SUPPLIED INFORMATION
▼

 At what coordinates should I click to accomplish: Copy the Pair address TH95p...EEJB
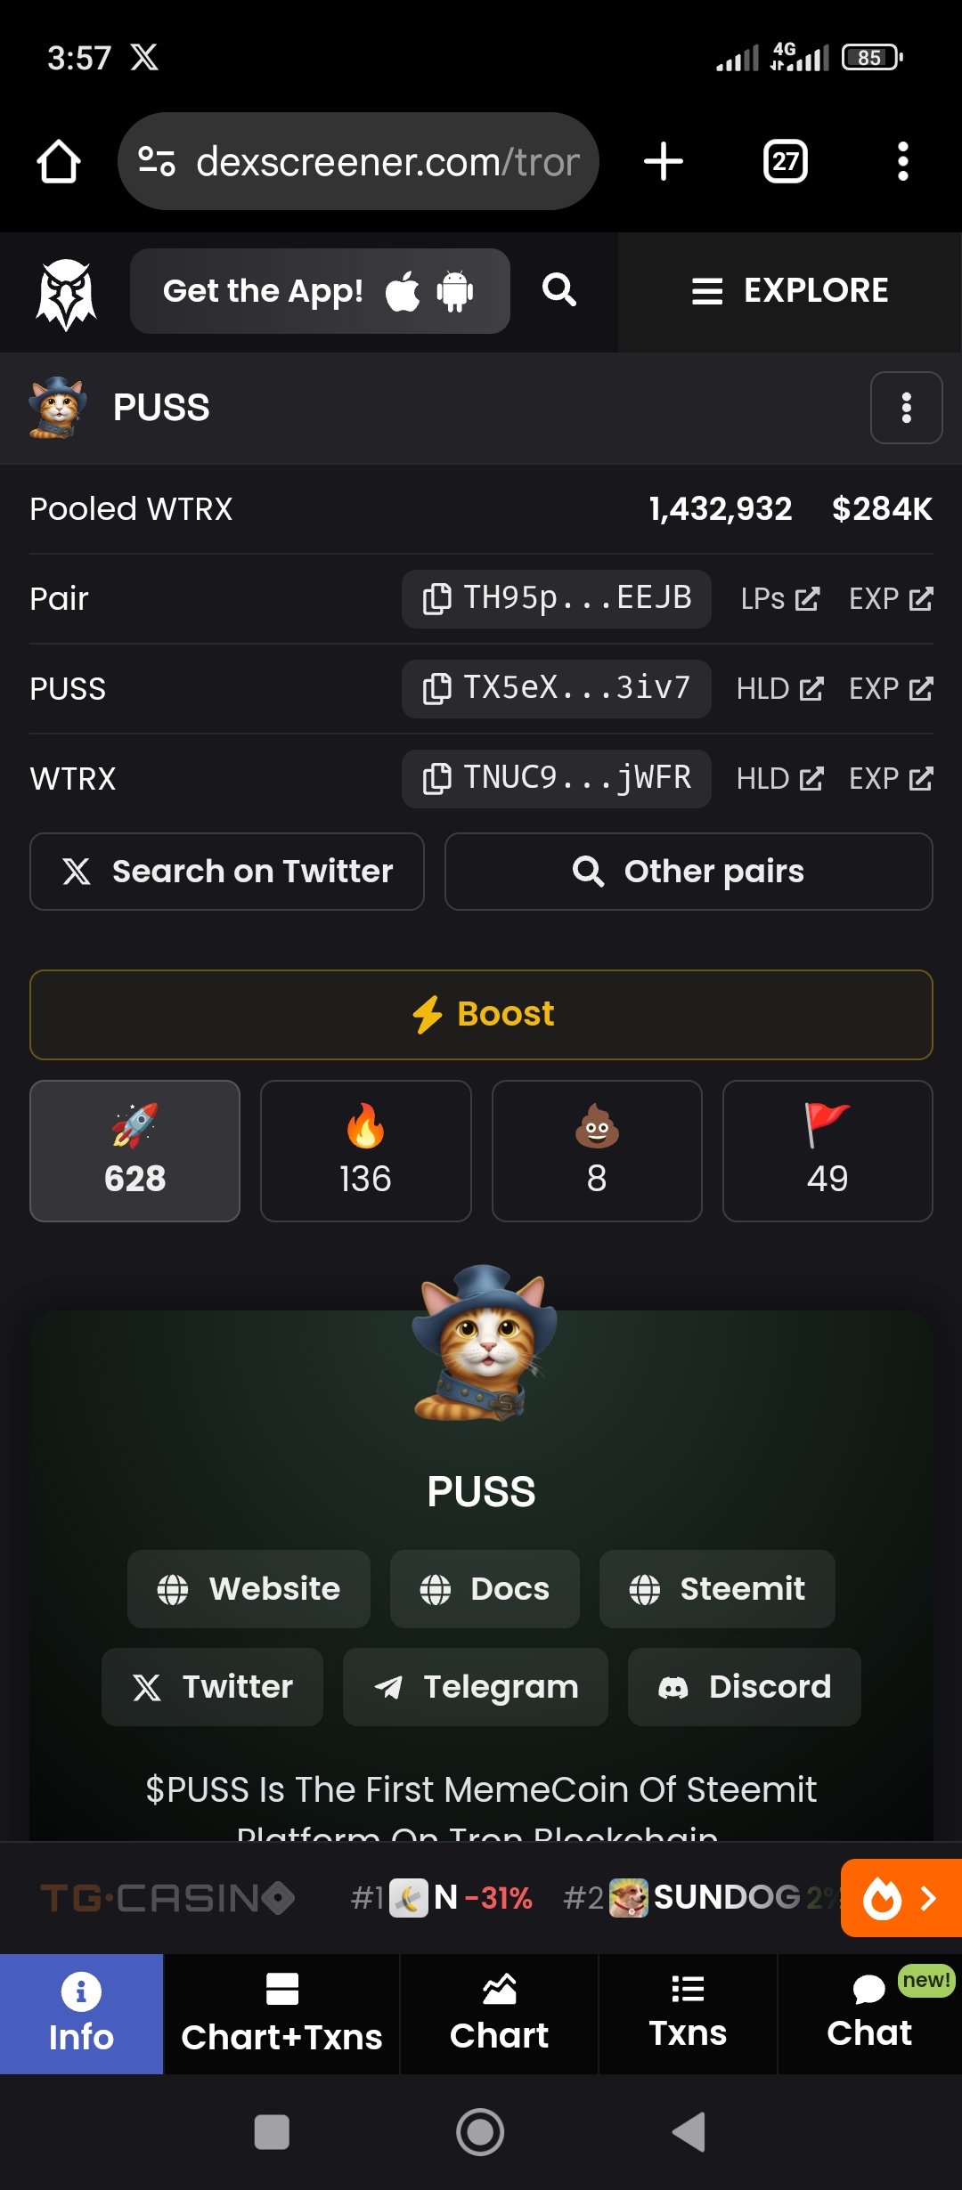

▲
▼

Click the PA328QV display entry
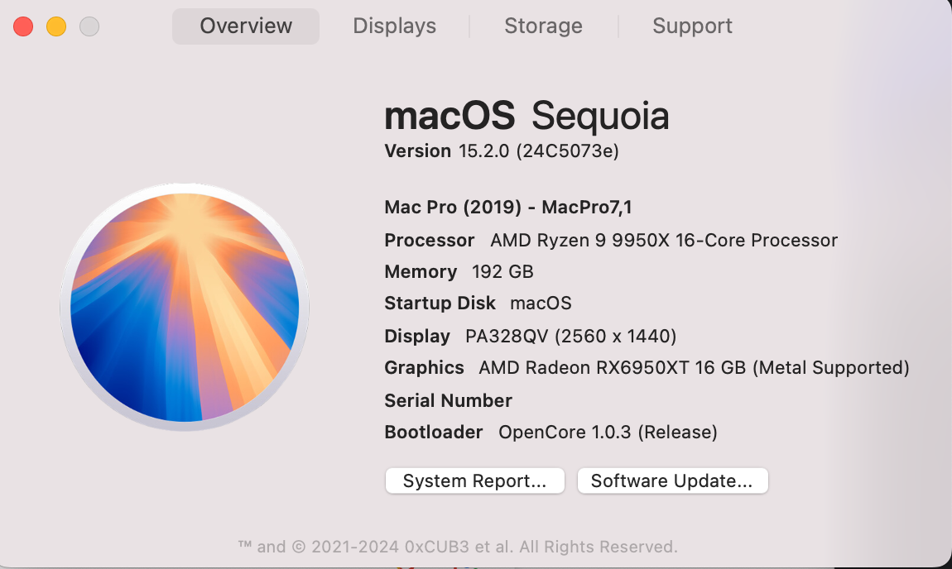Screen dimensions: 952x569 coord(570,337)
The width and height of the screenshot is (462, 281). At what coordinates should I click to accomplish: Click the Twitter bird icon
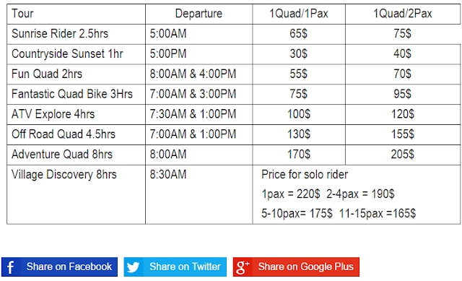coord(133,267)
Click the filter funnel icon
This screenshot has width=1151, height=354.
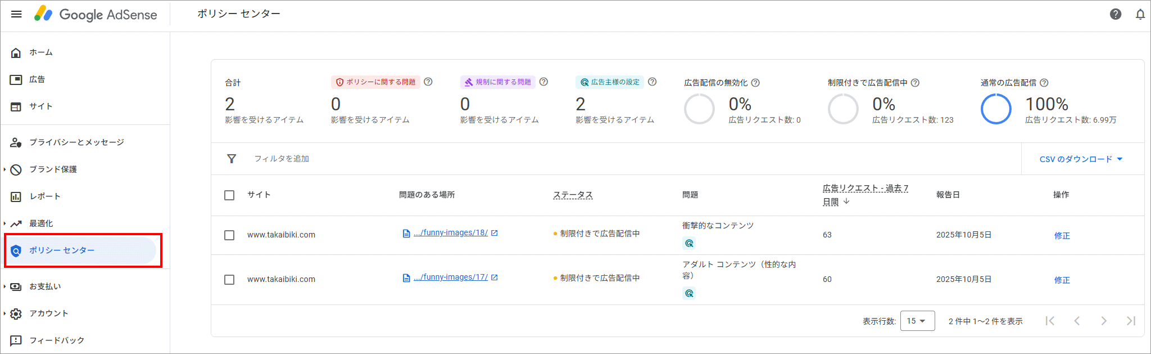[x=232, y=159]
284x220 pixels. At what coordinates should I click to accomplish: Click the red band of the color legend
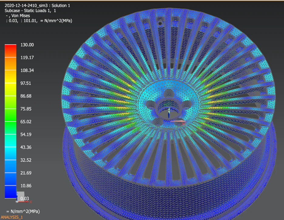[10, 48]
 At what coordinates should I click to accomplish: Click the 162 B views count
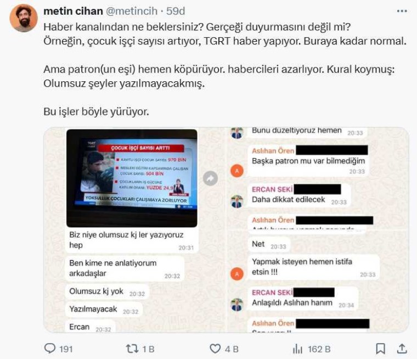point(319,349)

▲
▼

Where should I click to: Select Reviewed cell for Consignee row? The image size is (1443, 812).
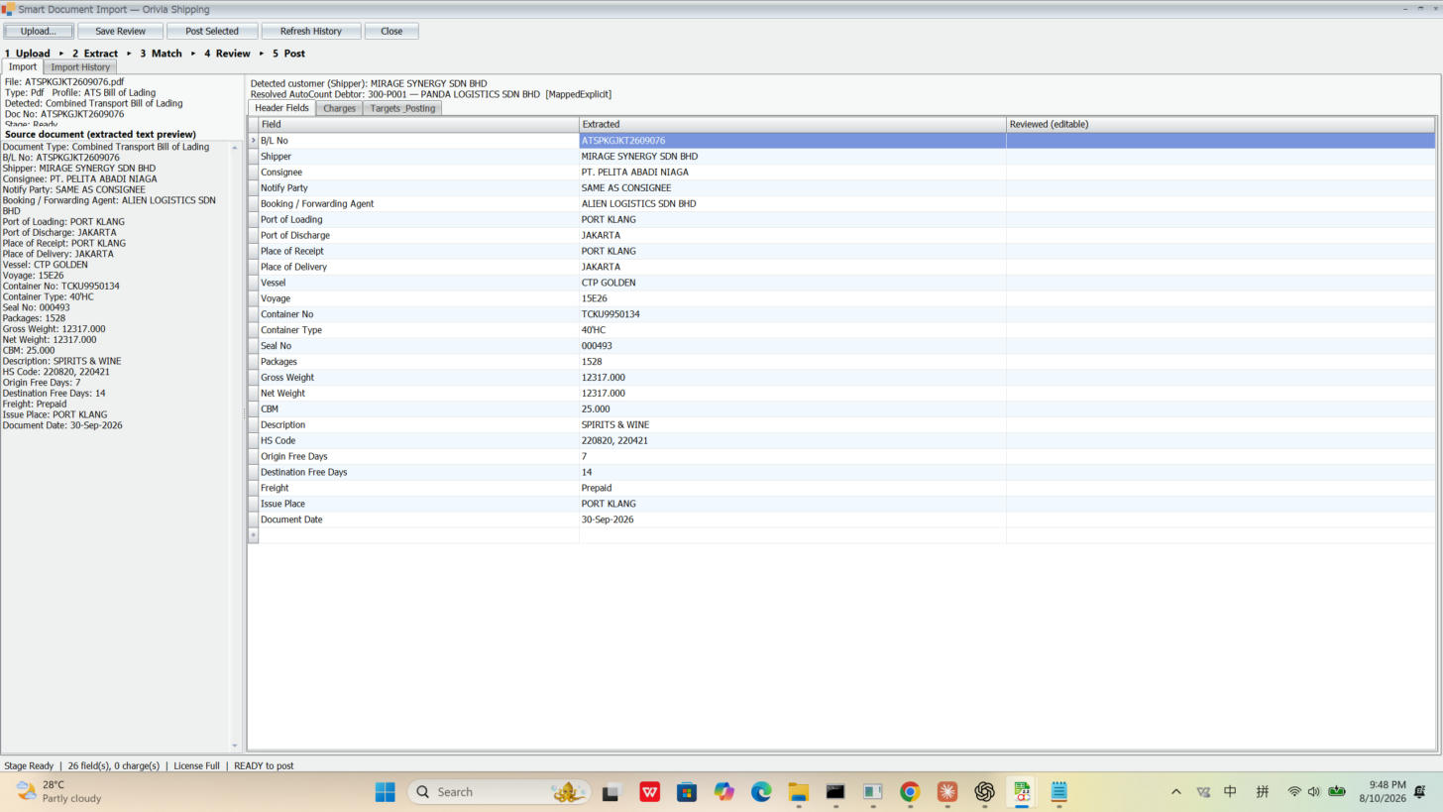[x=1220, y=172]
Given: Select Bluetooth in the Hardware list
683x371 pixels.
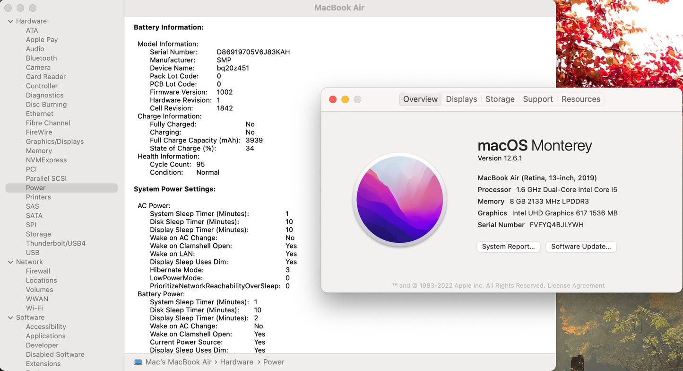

▲

TASK STATEMENT
All lines above from the one holding "Given: Select Bluetooth in the Hardware list" to the one holding "683x371 pixels.", inclusive, are to be copied exactly; no other line is wanted.

RESPONSE BOX
Given: Select Bluetooth in the Hardware list
683x371 pixels.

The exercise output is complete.